A 2018 Bayt.com survey found that 60% of employees in the Middle East said they are thinking of starting their own business.
Only 17% of respondents did actually quit to start a business.
Would-be entrepreneurs typically believe that they can solve a problem with high-quality services that the markets need. It’s a fallacy. 80% of entrepreneurs say they have superior services whereas only 8% of their clients agree on that point.
Also, 46% of SMEs fail because of the personal incompetence of the owner, not the business idea.
Here are more fascinating facts for startup failure rates in 2020:
- 90% of new startups fail.
- 75% of venture-backed startups fail.
- Under 50% of businesses make it to their fifth year.
- 33% of startups make it to the 10-year mark.
- Only 40% of startups actually turn a profit.
- 82% of businesses fail because of cash flow problems.
- The highest failure rate occurs in the information industry (63%).
Discouraged? Don’t be, else you already don’t have what it takes to be an entrepreneur.
By the way, entrepreneurs in the UAE can benefit from changes in the country’s labor system that allows for employees to take on part-time work in addition to their full-time roles, without having to obtain an approval from their primary employer so long as the employees acquired a permit from the Ministry. This means an opportunity to make extra cash, needed for savings down the road.
Here are the top 9 things you need to do before quitting your job and going into business.
1. Prepare to work extra hours
As an entrepreneur building a business, working long hours even for less than the hourly minimum wage, and dreaming for better paydays in the future, is a pre-requisite.
You’re going to have to pay attention to things like the success of your website, sales, customer questions and concerns, finances and much, mistakes made, and much more.
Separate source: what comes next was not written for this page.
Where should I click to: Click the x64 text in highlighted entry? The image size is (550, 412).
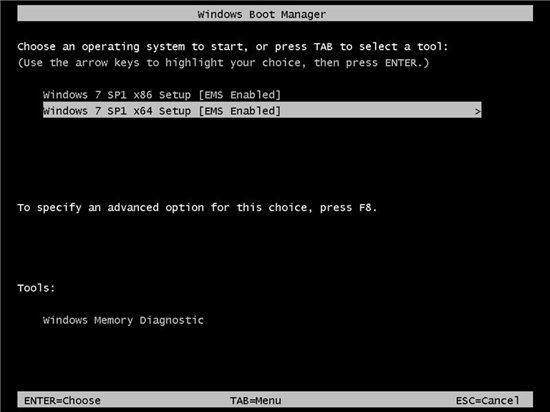click(143, 111)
As your business expands, all of these things can amplify, and you’ll have to handle that stress head-on.
2. Think about why you want to become a business owner
Becoming an entrepreneur because you hate your job is likely a bad idea. Having an entrepreneurial idea that you absolutely need to follow and see where it goes is what you need a clear picture of before you quit.
Determine which market segment your new business will target. Remember, these competitors have a head start on you, and you’ll have to play catch up quickly.
Also, define your service area. You can grow a successful business locally, regionally, or globally.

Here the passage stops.